Sa démission a immédiatement suscité de nombreuses réactions, notamment de la part des démocrates du Congrès, qui ont laissé entendre que son franc-parler avait pu lui coûter son poste. Le secrétaire à la Défense Robert Gates a annoncé avoir accepté cette démission "avec réticence et regret".
Différences
La démission de l'amiral Fallon intervient quelques jours après la parution d'un article dans le magazine Esquire, affirmant qu'il était en désaccord avec les positions belligérantes de l'administration Bush sur l'Iran. L'amiral Fallon justifie son départ en soulignant que "de récents articles de presse suggérant une différence entre mes opinions et les objectifs de la politique menée par le président ont provoqué de la distraction à un moment critique, et ont freiné les efforts du commandement dans la région".
"Je ne crois pas qu'il y ait de différences significatives entre ses vues et celles de l'administration", a commenté M. Gates. Interrogé sur l'affirmation d'Esquire selon laquelle un départ de Fallon signifierait que Washington se prépare à déclarer la guerre à l'Iran, M. Gates a rétorqué: "c'est tout simplement ridicule". L'amiral Fallon, qui quitte les forces armées américaines après 42 ans de service, "sera difficile à remplacer, il est extrêmement talentueux et possède une vision stratégique rare", a-t-il jugé, mais le bruit que provoque cette affaire "justifie cette décision", qu'il a prise "de lui-même".
Hommages
Le président George W. Bush a également rendu hommage à un homme qui "a servi le pays avec honneur, détermination et dévouement" pendant 40 ans et auquel revient un "crédit considérable pour les progrès" accomplis en Irak et en Afghanistan. Le candidat républicain à la présidentielle, John McCain, lui a rendu hommage soulignant que sous son commandement, "la situation en Irak s'est améliorée de façon spectaculaire".

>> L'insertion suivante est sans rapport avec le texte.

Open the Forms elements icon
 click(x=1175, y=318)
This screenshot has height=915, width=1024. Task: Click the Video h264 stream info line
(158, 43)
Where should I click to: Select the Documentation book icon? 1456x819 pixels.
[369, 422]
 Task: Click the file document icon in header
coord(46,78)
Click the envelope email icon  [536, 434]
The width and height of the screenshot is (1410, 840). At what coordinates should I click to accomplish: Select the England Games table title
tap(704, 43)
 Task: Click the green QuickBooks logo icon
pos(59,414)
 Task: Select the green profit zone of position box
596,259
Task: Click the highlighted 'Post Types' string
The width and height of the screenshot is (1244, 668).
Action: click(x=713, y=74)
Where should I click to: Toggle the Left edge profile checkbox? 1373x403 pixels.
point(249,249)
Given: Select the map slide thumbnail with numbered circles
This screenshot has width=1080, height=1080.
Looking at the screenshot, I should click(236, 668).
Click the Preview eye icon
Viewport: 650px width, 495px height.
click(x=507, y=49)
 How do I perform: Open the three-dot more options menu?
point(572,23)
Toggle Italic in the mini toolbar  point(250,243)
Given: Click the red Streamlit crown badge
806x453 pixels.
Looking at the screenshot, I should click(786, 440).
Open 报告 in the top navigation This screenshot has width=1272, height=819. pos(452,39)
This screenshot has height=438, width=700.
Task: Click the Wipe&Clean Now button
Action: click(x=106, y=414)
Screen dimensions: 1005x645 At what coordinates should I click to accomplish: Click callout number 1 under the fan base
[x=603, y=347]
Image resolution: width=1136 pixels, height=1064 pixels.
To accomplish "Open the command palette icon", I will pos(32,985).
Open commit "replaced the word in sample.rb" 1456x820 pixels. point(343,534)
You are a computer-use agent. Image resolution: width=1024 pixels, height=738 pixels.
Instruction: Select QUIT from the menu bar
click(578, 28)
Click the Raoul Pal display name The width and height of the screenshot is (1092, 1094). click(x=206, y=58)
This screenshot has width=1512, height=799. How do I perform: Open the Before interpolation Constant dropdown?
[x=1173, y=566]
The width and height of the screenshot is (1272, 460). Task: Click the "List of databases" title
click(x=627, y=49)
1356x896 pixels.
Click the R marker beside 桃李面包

Côté démocrate, les hommages tout aussi vifs envers l'amiral Fallon ont été accompagnés d'une critique mordante de l'administration Bush. Hillary Clinton a souligné que "l'amiral Fallon représentait la voix de la raison au sein d'une administration qui a utilisé une rhétorique provocatrice vis-à-vis de l'Iran", ajoutant espérer que son successeur partagera le point de vue de l'amiral "d'une politique équilibrée envers l'Iran".
Audition
"Je demande à ce que la commission des forces armées du Sénat organise une audition sur les circonstances de son départ", a poursuivi la candidate à l'investiture démocrate pour la présidentielle, et membre de cette commission. Le chef de la majorité démocrate au Sénat Harry Reid a estimé que ce départ constituait "un nouvel exemple du fait que l'indépendance des experts et l'expression franche et ouverte de leurs opinions ne sont pas bien vues par cette administration".
Sa démission est "une déception pour ceux d'entre nous qui considéraient sa réputation de franchise comme un atout essentiel", a déclaré Nancy Pelosi, la présidente démocrate de la Chambre des représentants. Interrogé pour savoir si cette démission risquait d'interrompre le processus d'évaluation de la situation en Irak, M. Gates a répondu que ce ne serait pas le cas.
Cette évaluation, qui doit être présentée d'ici quelques semaines conjointement par le général David Petraeus, plus haut gradé américain en Irak, l'ambassadeur à Bagdad Ryan Crocker, "sera faite avant qu'il ne parte et elle représentera son point de vue", a assuré le ministre de la Défense. L'amiral Fallon sera remplacé à partir du 31 mars par le général Martin Dempsey, vice-commandant des opérations militaires au Moyen-Orient.